## [EXERCISE INSTRUCTIONS]
Please repeat the lines below, exactly and only, from the one that holds "The image size is (1139, 753)." through the one that holds "Given: Click the Not Started status label".

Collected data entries
──────

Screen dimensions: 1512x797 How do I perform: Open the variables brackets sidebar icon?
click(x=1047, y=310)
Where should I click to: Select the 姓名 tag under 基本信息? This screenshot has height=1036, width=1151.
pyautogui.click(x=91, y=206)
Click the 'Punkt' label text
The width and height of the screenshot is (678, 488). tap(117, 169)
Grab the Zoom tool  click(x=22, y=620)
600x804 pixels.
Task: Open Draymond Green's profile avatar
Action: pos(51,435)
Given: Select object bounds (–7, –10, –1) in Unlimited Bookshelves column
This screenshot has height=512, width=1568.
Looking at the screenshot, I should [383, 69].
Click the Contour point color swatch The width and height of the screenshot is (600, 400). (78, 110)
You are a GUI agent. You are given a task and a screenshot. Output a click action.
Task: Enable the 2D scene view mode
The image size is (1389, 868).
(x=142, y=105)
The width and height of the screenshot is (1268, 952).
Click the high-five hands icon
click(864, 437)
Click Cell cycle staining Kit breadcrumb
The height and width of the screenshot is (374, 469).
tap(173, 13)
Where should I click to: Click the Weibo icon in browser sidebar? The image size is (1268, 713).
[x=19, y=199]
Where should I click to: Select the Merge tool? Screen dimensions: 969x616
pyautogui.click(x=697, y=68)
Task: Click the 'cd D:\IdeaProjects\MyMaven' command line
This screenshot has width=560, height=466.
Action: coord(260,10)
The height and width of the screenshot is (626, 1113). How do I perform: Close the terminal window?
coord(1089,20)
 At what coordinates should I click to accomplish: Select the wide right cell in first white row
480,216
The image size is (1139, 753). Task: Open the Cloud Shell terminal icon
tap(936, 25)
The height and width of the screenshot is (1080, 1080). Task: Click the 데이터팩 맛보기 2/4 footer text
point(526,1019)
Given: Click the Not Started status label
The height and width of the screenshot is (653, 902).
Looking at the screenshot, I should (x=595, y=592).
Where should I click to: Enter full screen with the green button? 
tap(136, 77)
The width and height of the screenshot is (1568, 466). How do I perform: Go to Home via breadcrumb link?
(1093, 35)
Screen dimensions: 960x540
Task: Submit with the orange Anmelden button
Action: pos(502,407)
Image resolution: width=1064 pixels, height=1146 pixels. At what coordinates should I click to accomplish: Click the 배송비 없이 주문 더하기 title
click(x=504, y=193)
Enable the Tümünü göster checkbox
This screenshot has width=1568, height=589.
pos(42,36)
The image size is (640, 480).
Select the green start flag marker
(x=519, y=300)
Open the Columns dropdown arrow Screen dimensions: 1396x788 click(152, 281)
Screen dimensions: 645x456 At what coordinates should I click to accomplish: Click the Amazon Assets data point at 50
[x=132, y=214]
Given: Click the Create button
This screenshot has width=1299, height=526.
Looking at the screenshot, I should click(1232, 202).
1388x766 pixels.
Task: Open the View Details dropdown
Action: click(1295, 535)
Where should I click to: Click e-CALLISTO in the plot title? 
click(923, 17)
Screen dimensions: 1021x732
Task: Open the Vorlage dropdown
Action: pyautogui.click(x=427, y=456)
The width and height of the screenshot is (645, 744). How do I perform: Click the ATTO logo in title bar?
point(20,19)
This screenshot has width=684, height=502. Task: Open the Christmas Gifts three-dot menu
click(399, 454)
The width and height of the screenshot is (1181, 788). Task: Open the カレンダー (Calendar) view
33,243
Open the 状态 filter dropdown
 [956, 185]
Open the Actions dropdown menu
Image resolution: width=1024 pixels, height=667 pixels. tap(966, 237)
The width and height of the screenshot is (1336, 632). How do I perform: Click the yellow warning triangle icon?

──────

## [ANSWER TO THE EXERCISE]
The image size is (1139, 753). Task: Open the Cloud Shell terminal icon
tap(936, 25)
The height and width of the screenshot is (1080, 1080). Task: Click the 데이터팩 맛보기 2/4 footer text
point(526,1019)
Given: Click the Not Started status label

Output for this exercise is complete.